Mitochondrially-related gene expression is correlated with p9 methylation
We identified 5300 genes significantly correlated with p9 methylation. Using principle component analysis, we identified clustering of gene expression profiles by disease state with AD and PSP, and NC and PA grouping together respectively. Of the top gene expression hits, we identified over-represented GO terms related to a number of cellular components and processes using PANTHER. Interestingly, there was an enrichment for mitochondrial components. In addition, some of the GO terms such as DNA repair and cellular response to DNA damage stimulus, appeared to correlate with one of the top genes (i.e.TRAIP) that was identified in the gene-based GWAS. Though some of the GO terms are rather ambiguous, it does imply that p9 methylation is associated with altered transcription of gene-sets important for mitochondrial function.
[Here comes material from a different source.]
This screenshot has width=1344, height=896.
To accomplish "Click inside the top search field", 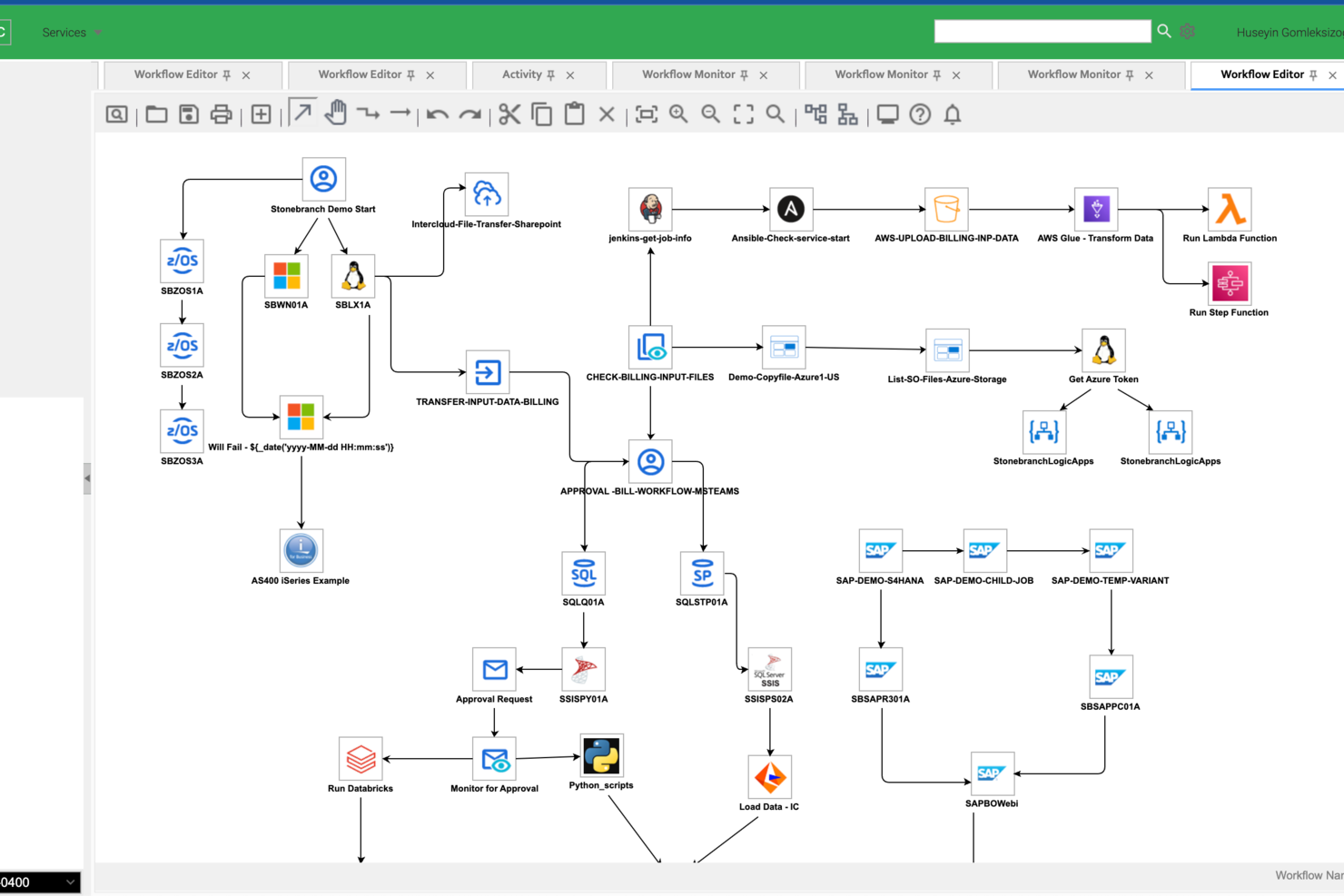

Further, of the top 100 transcripts correlated with p9 methylation we identified significant enrichment for toxicity processes including oxidative stress and gene regulation by peroxisome proliferators via PPARα. This is logical given that both oxidative stress and PPARα function have been implicated in aging and age-related pathologies such as diabetes, cardiovascular disease and neurodegeneration (31–33), and have obvious ties to mitochondrial function. PPARα is a transcription factor best recognized for its ability to regulate fatty acid uptake and oxidation and has been implicated in inflammatory processes (34, 35). It is capable of mediating expression of PGC1α, a key regulator of mitochondrial biogenesis and antioxidant defense. Because of this, PPARα is capable of functioning as a neuroprotective factor against oxidative stress through regulation of several mitochondrial proteins, including those involved in processes of mitochondrial dynamics (i.e. fission, fusion) (36) and has also been identified as a therapeutic target for neuroinflammation (37).